◆ **PROVIDED PASSAGE**:
=======

By default, the INDEX files are copied/retrieved to a local temporary directory and are deleted after they have been read by listems. A prefix t: in the beginning of the INDEX file path indicates that the files should be retrieved from HPSS. Omitting the t: prefix indicates that the files should be copied from the local file system.

  1. -N dry run; stop after a list of INDEX files is created; don't download INDEX files from HPSS; meant to check whether input from -i and -l was properly processed
    ... -N ...
    
  2. -w TMP_DIRECTORY user-provided working directory to retrieve the INDEX files into; the directory will be created if it does not exist; the INDEX files will be kept if purge is not set (-p)
    ... -w store/index/files/here/ ...
    
  3. -p -w TMP_DIRECTORY remove INDEX files from user-provided directory after they were imported into listems
    ... -p -w store/index/files/here/ ...
    
  4. --use-old-index-files-n-seconds TIME take existing INDEX files when they are available in TMP_DIRECTORY and younger than TIME (seconds); default is 3600 seconds = 1 hour;
    ... --use-old-index-files-n-seconds 7200 -w store/index/files/here/ ...
    

Other options/arguments

  1. -v activate verbose output; the program prints information on ingested INDEX files and processing of the index; might help to diagnose bad input
    ... -v ...
    

Unpackems

Overview of the Options

Please see section on packems (above) for options -b, -F, -n, -N and -j.

Please see section on listems (above) for options -l, -i, -a, -x, -s, -v, and --use-old-index-files-n-seconds.

Information these flags provided here: -A, -d, -D, --flatten, -f, -o, -p, -K, -O, -q, -w, --no-untar

Note: The option -A does not allow the usage of -i, -l, -a, -x and files. Either files listed in INDEX files will be retrieved (-i, -l, -a, -x and files) or files not listed in INDEX files (-A). --force is ignored when -A is set because all files specified by -A will be automatically retrieved.

Setting working and destination directories; modifying extraction paths

  1. -d DESTINATION_DIR: destination directory into which the files should be extracted from the tar files
    ... -d /work/bm0146/k204221/model_results ...
    
  2. -D REPLACE_DESTINATION_DIR: replace the first n folders of the archived files by the folder provided by -D; n is the number of folders provided (4 in the example below); see Rules to construct/modifiy the output path of extracted files below for details
    ... -D new/folder/for/data ...
    
  3. -d DESTINATION_DIR -D REPLACE_DESTINATION_DIR: extract files (from tar archives) into /work/bm0146/k204221/model_results/new_folder and drop first directory of each archived file
    ... -d /work/bm0146/k204221/model_results -D new_folder ...

=======

◆ **SOURCE INFORMATION**:
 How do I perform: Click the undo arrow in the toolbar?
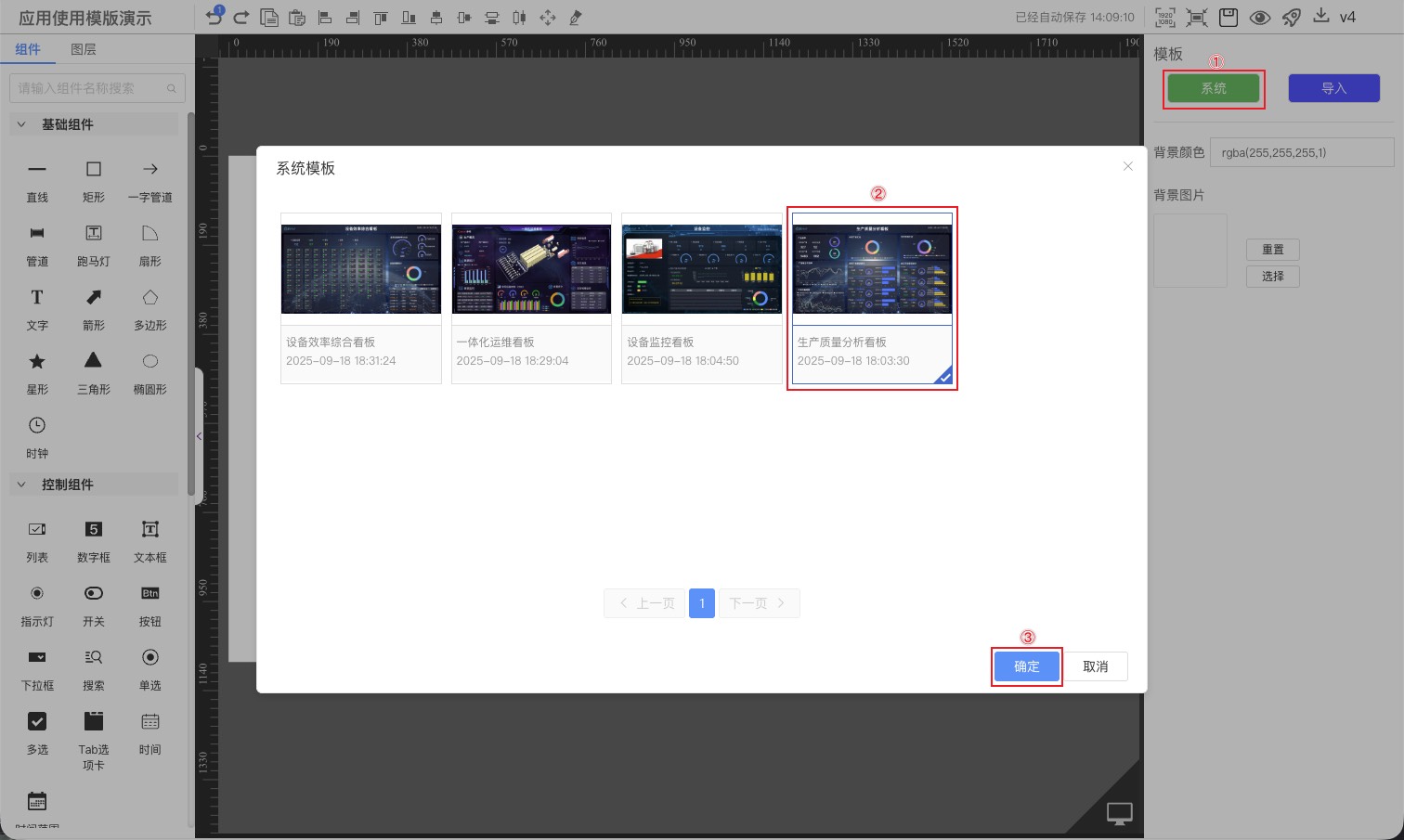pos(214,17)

=======

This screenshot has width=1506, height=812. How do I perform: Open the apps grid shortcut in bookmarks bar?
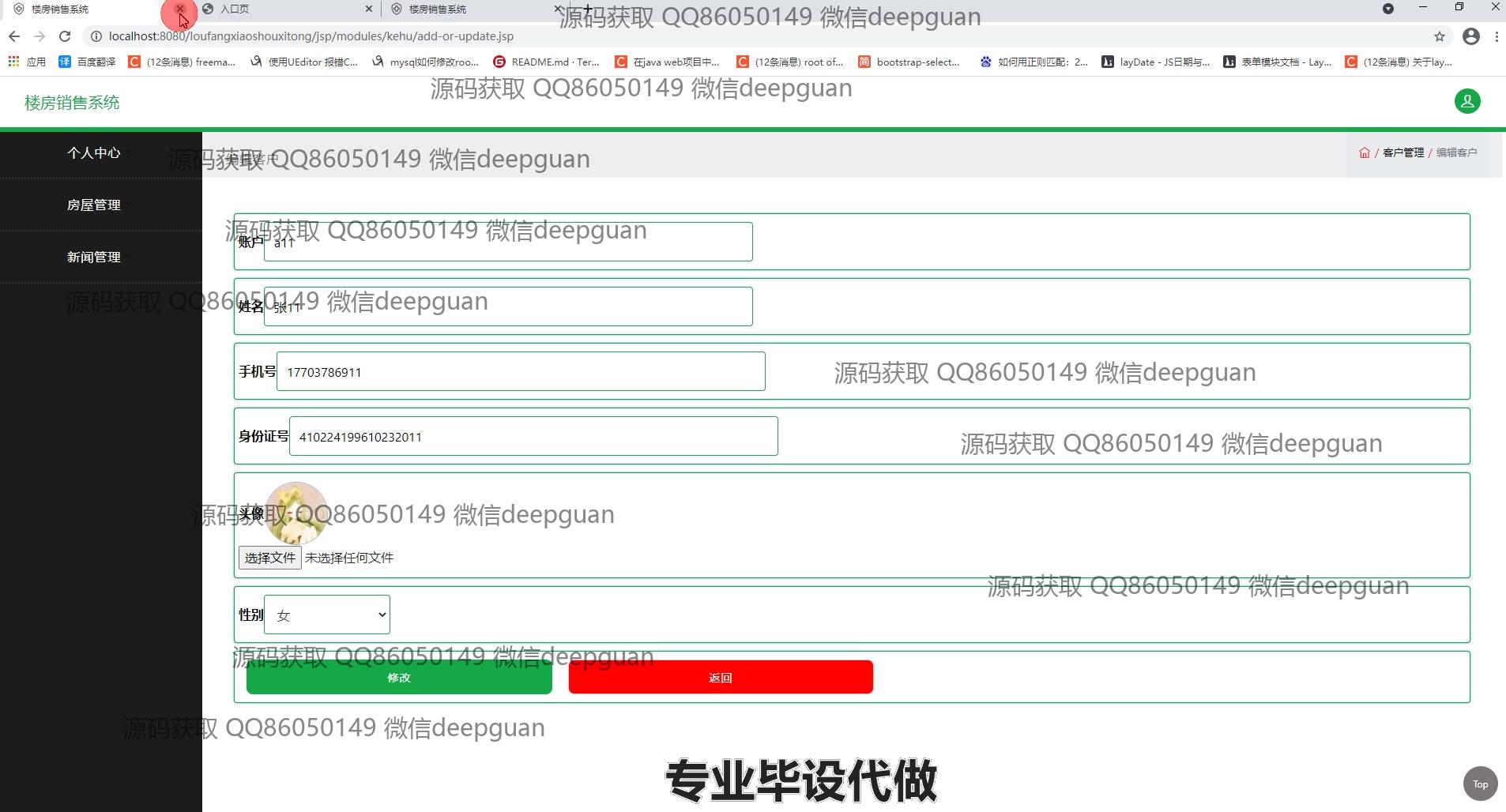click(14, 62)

=======

◆ **REQUIRED ACTION**:
According to the options documentation, what is the default value of --use-old-index-files-n-seconds? Base your answer on the options documentation alone, not on the listing.

◆ **EXERCISE RESPONSE**:
The default is 3600 seconds, which is one hour.